Revue La Phalère, Numéro 2

Éditorial

Cette nouvelle livraison de La Phalère affirme son caractère européen en nous conviant à un itinéraire historique de Berlin à Saint-Petersbourg et de Rome et Paris. Michel Kérautret, talentueux disciple du regretté Professeur Roger Dufraisse, décrit la genèse de la fondation des ordres prussiens de l’Aigle noir, de Pour le mérite – dans ses deux versions, militaire et académique – et de la croix de fer. Sa démonstration nous rassérène quant à la vigueur des études germaniques en langue française.

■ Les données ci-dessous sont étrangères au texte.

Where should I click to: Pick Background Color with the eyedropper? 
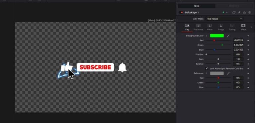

Tatiana Gontcharova, doctorante sous la direction du Professeur Jean Tulard, centre son propos sur l’ordre de Saint-Georges, tout en dessinant un rapide panorama des autres institutions chevaleresques russes. Elle nous dit combien cet ordre militaire eut de significations politiques dès sa création, en 1769, par Catherine II, tant ce martyr cappadocien, soldat de métier, était le saint préféré des Grecs orthodoxes dont l’importante communauté, au sein de l’Empire ottoman, faisait l’objet d’une protection très interessée de la part de la Russie : la victoire de Tchesmé, en 1770, remportée sur les Turcs, en apporte la « preuve diplomatique » à l’Occident chrétien. Cherardo Casaglia, sous prétexte de nous présenter un historique très poussé de l’ordre de l’Éperon d’or créé en 1559 par le pape Pie IV, nous rapporte, avec cette délectation de l’esprit que nous lui connaissons, la présentation d’audience à laquelle W. A. Mozart, accompagné de son père, fut invité par le pape Clément XIV, le 8 juillet 1770, après que le cardinal Pallavicini l’eût reçu, le 5, chevalier de la Milice dorée. Éminent spécialiste de Mozart, le Professeur Casaglia est le seul Italien décoré de la Coldene Mozart-Nadel et son Catalogue des œuvres du grand compositeur fait autorité. Enfin, Thierry Lentz, l’un de nos meilleurs spécialistes du Consulat et de l’Empire, dans une notice très fournie, donne un tableau de la « dotation honorifique » réservée à ses ministres par Napoléon ler, en particulier sous la forme de décorations.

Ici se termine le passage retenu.